Despite longstanding criticism that his work revisits familiar motifs, Murakami remains firmly rooted in the distinctive universe that has defined his writing – one shaped by magical realism, ambiguity and quiet melancholy. In this novel, he returns to themes of identity, memory and disappearance, building a narrative that moves between reality and imagination.

A world between two realities

At the centre of the story lies a lost youthful love, abruptly interrupted by the mysterious disappearance of a young woman. From this absence emerges a parallel world: a walled city where the “true self” resides, governed by its own obscure rules and logic.

As in much of Murakami’s fiction, everyday reality coexists with elements that defy explanation. A library holds dreams instead of books; shadows detach from their owners; characters move between worlds that mirror and distort each other. The novel’s figures – including a boy marked by cultural references and an eccentric elderly librarian – inhabit a space where the ordinary and the surreal are inseparable.

The fragility of identity

Through these shifting landscapes, Murakami explores the instability of identity. The boundary between inner and outer worlds, like the walls of the city itself, remains uncertain. Characters experience fragmentation, absence and transformation, reflecting a broader meditation on what constitutes the self.

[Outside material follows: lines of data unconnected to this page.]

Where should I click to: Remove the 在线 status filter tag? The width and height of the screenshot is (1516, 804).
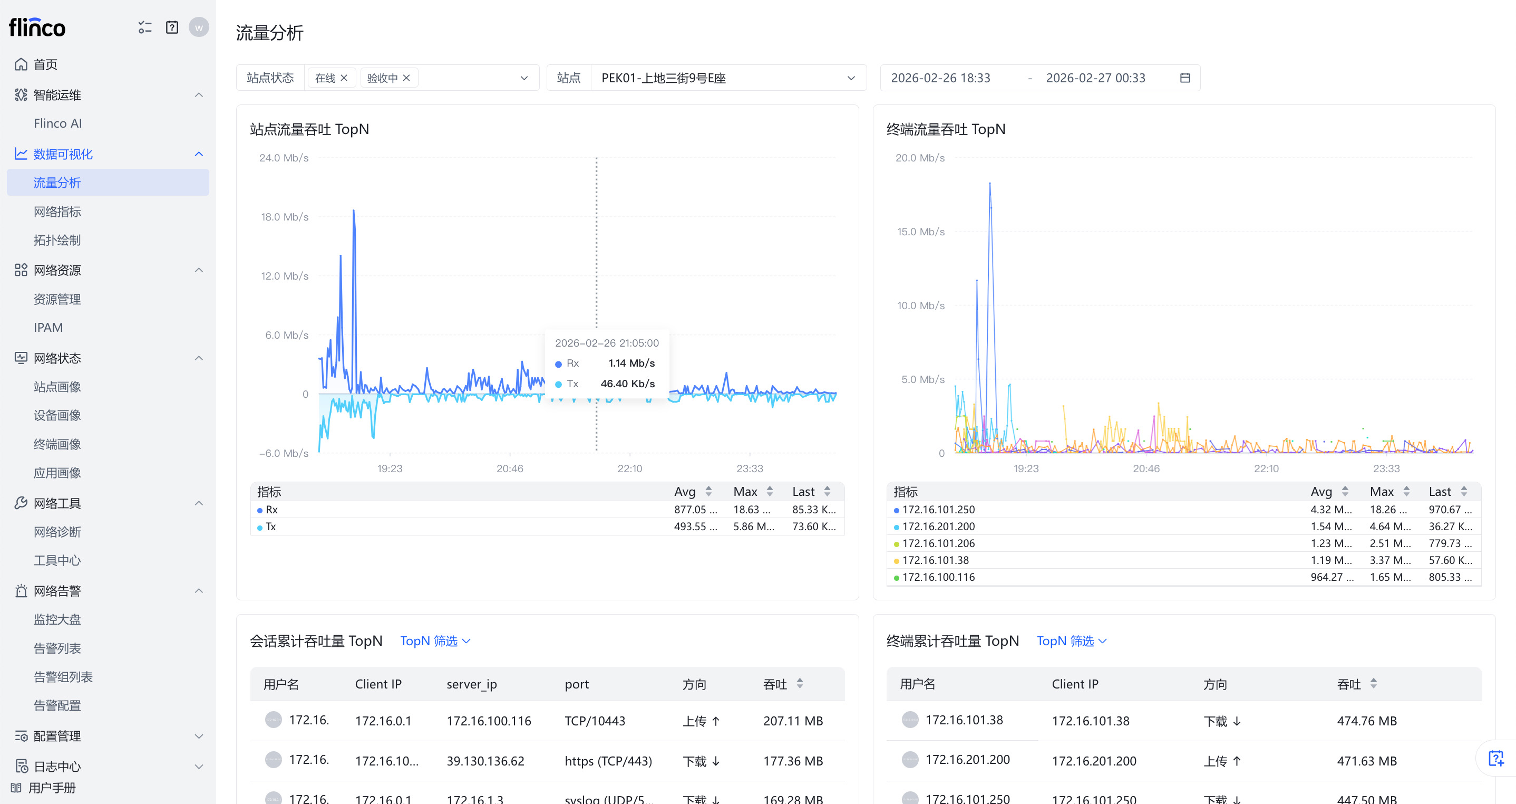(x=344, y=78)
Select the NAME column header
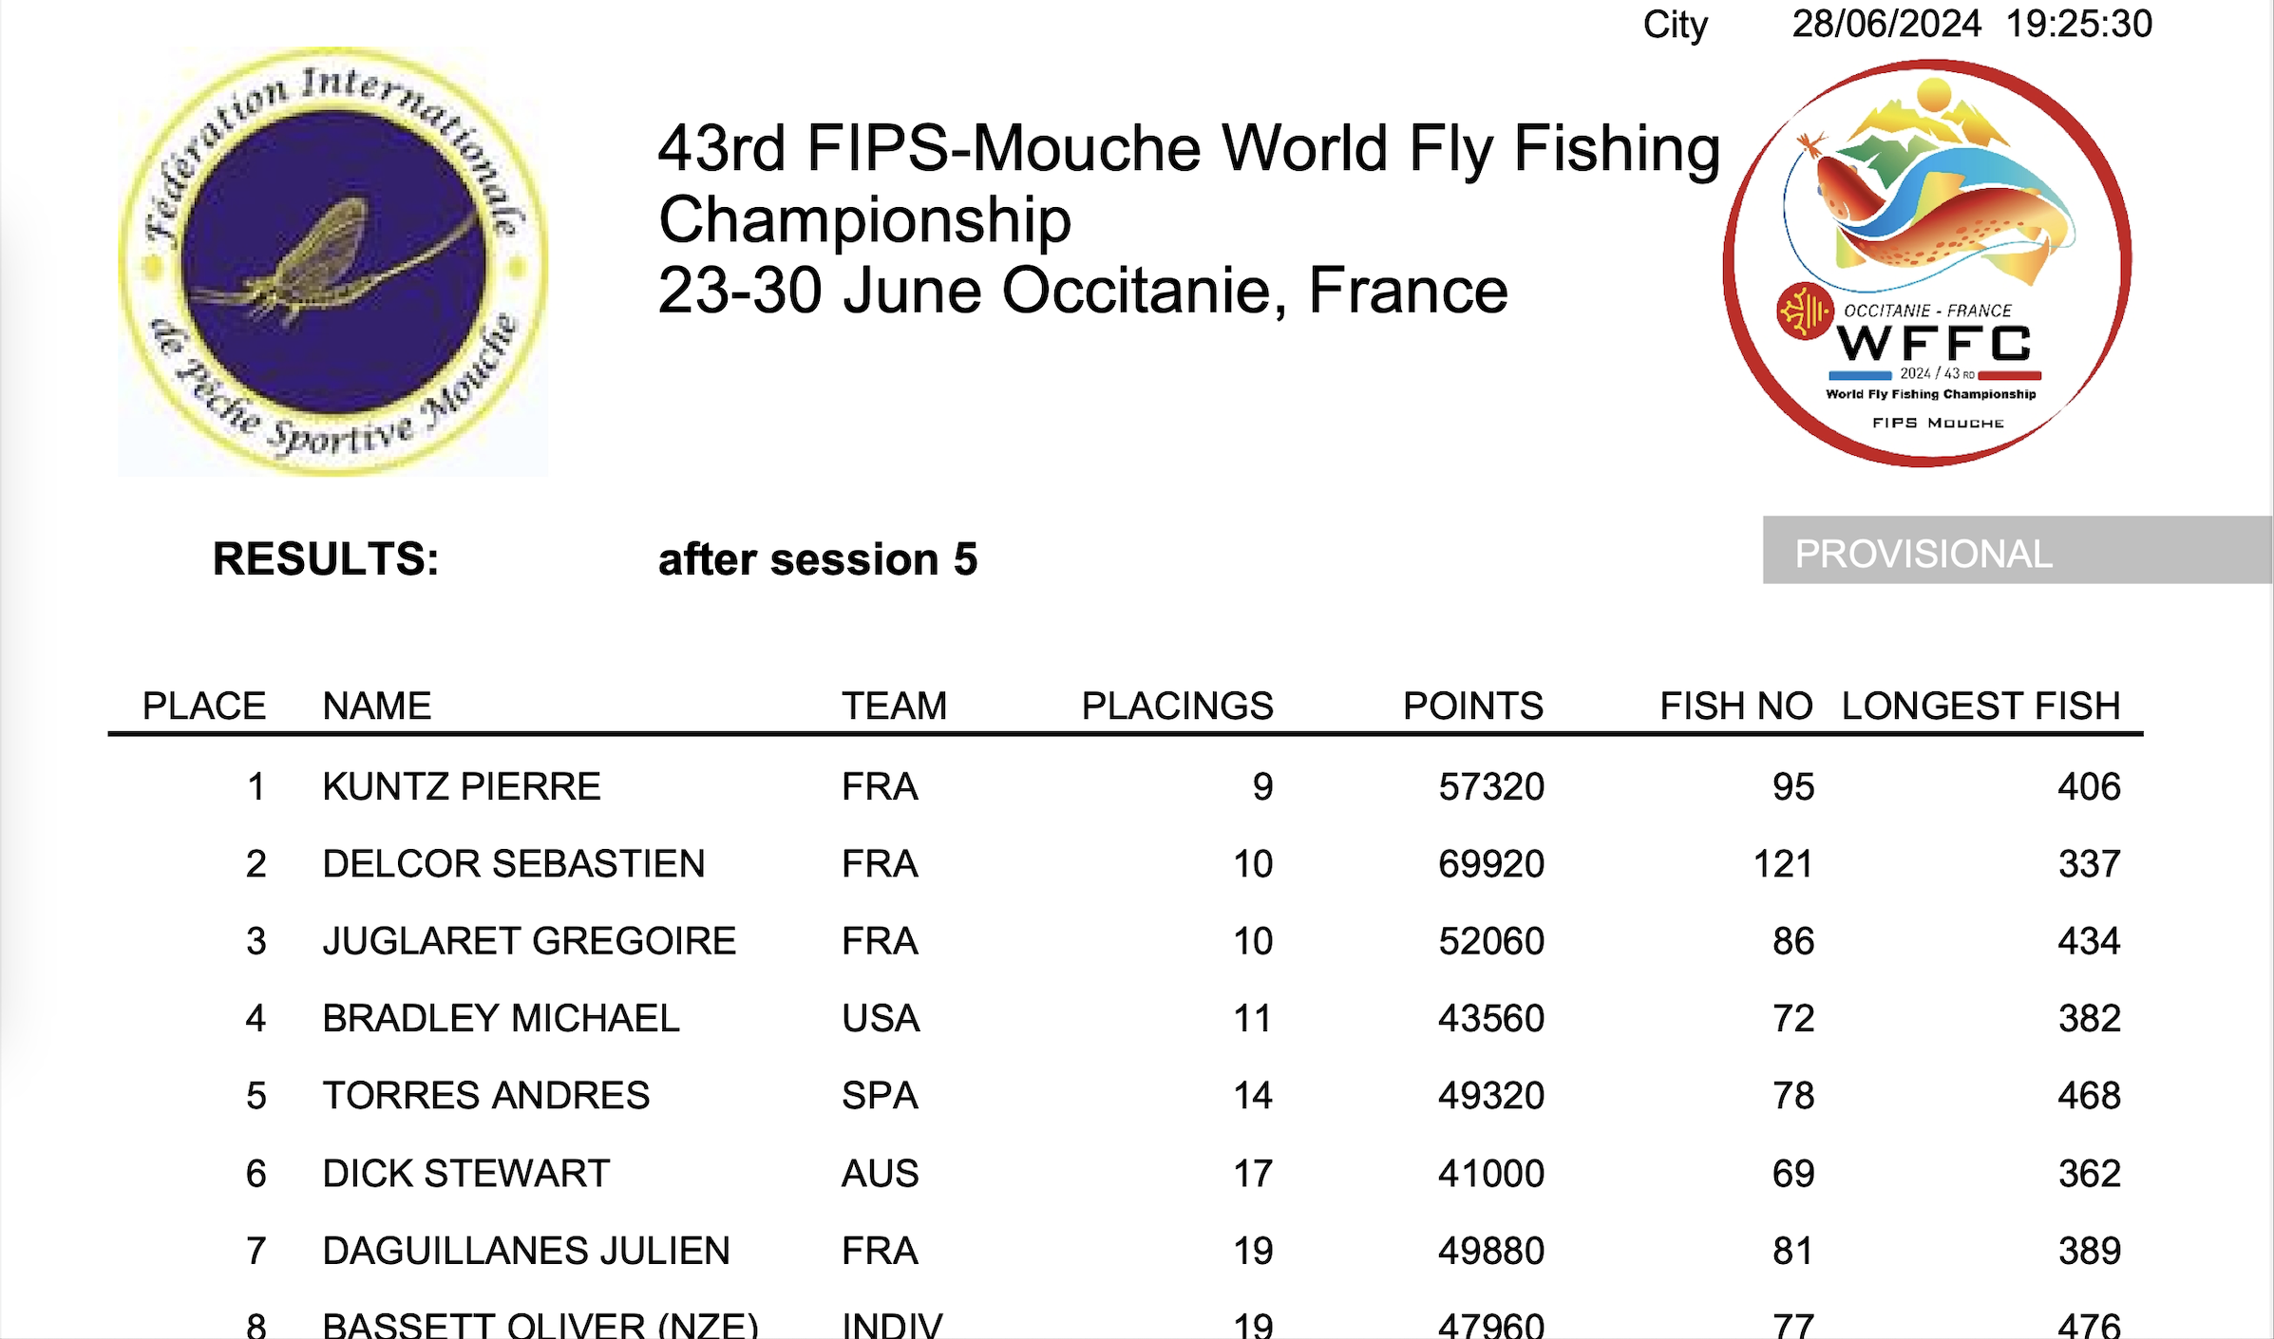The image size is (2274, 1339). coord(377,707)
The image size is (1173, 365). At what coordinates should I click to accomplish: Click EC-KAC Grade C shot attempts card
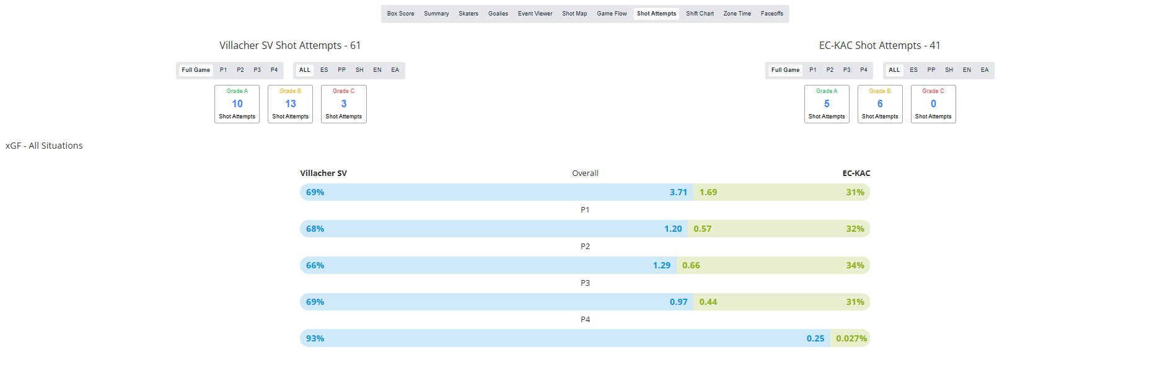pyautogui.click(x=933, y=104)
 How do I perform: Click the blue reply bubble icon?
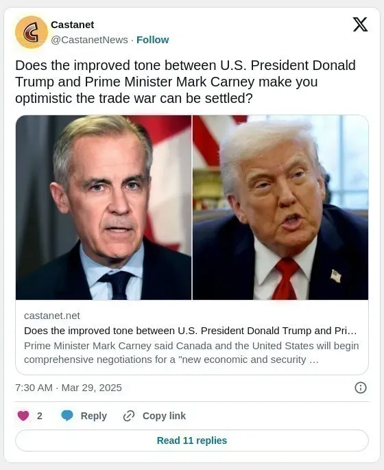coord(67,416)
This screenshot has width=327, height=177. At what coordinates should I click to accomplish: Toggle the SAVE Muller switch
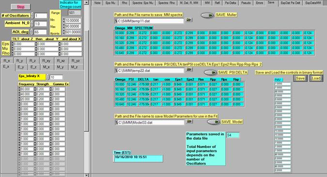[207, 15]
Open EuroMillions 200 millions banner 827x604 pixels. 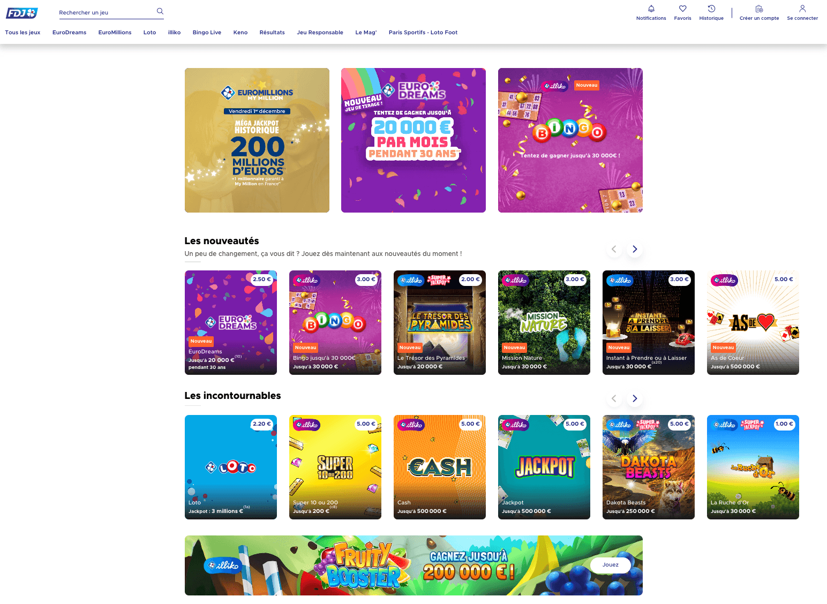point(257,140)
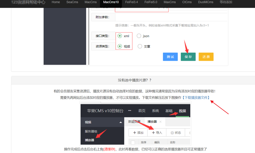The height and width of the screenshot is (153, 255).
Task: Open DuoMiCms navigation entry
Action: point(206,2)
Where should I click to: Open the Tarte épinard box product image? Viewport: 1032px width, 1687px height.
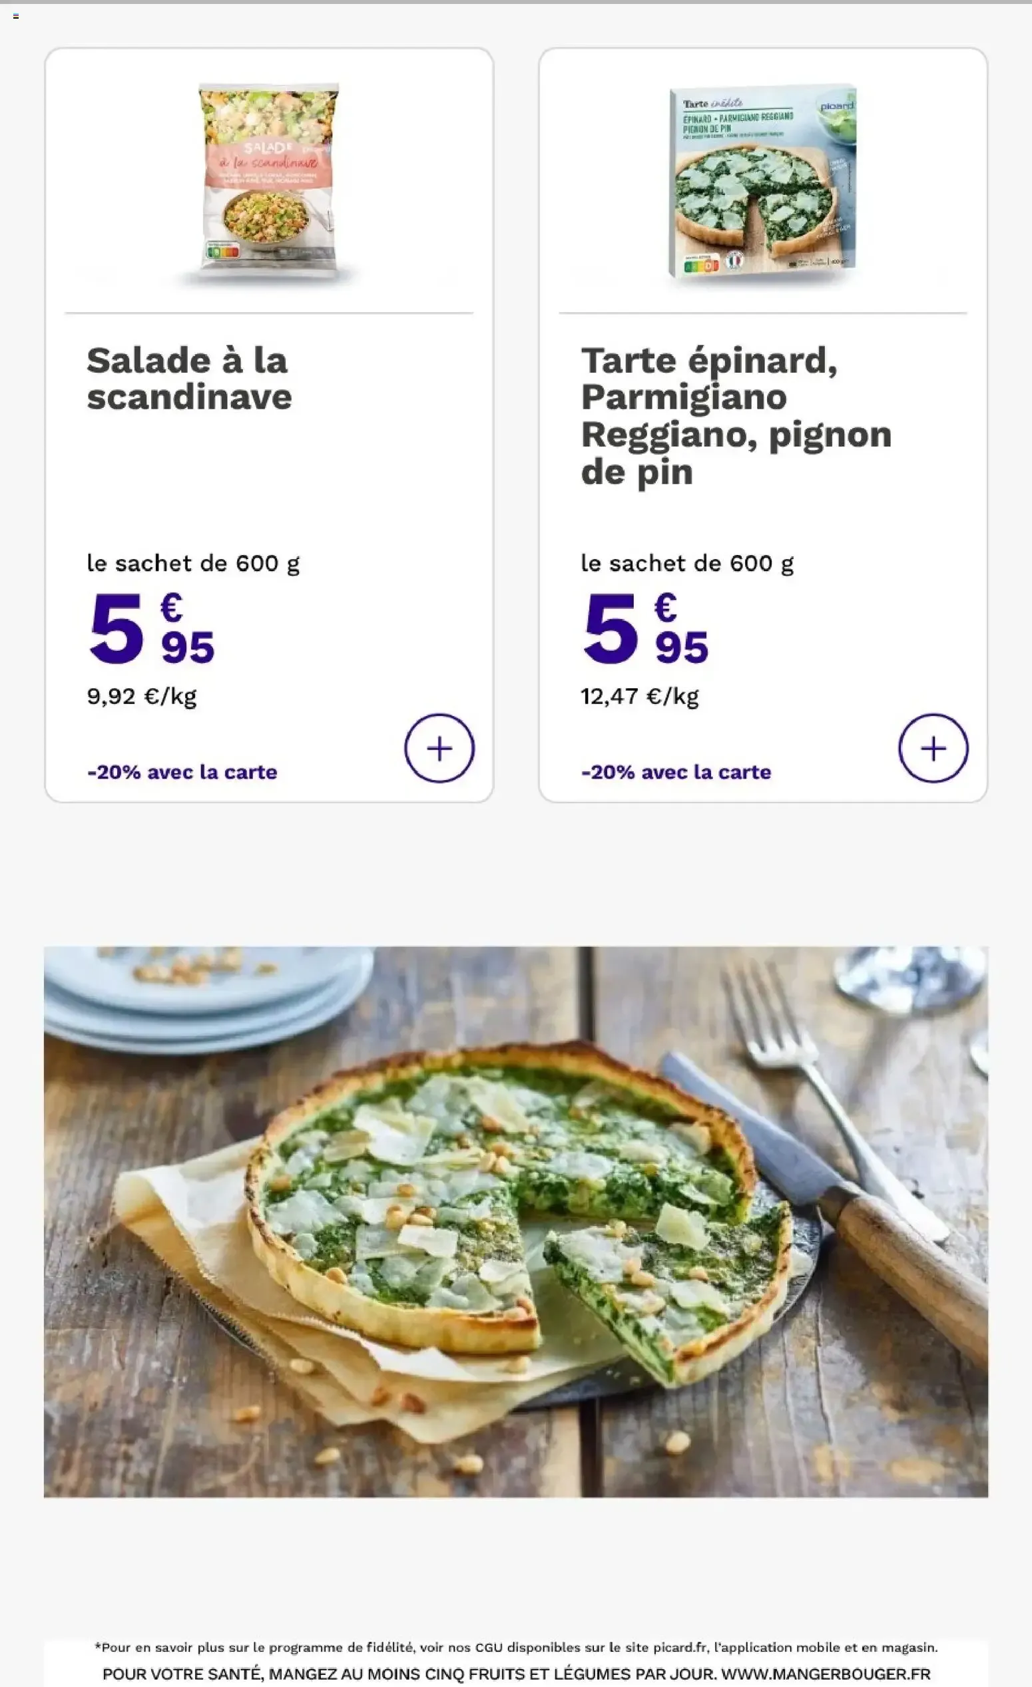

The narrative unfolds less as a linear plot than as a gradual immersion into a fluid, dreamlike environment. Readers are drawn into a continuous movement where meaning is suggested rather than fixed, and where emotional resonance takes precedence over explanation.

A familiar yet evolving voice

While recognisably Murakami in tone and structure, The City and Its Uncertain Walls revisits earlier ideas with renewed focus. The interplay of love, loss, memory and imagination forms a recurring pattern, yet here it is rendered with a reflective, almost meditative quality.

The result is a novel that invites the reader into a quiet but disorienting spiral, where the line between the real and the imagined steadily dissolves.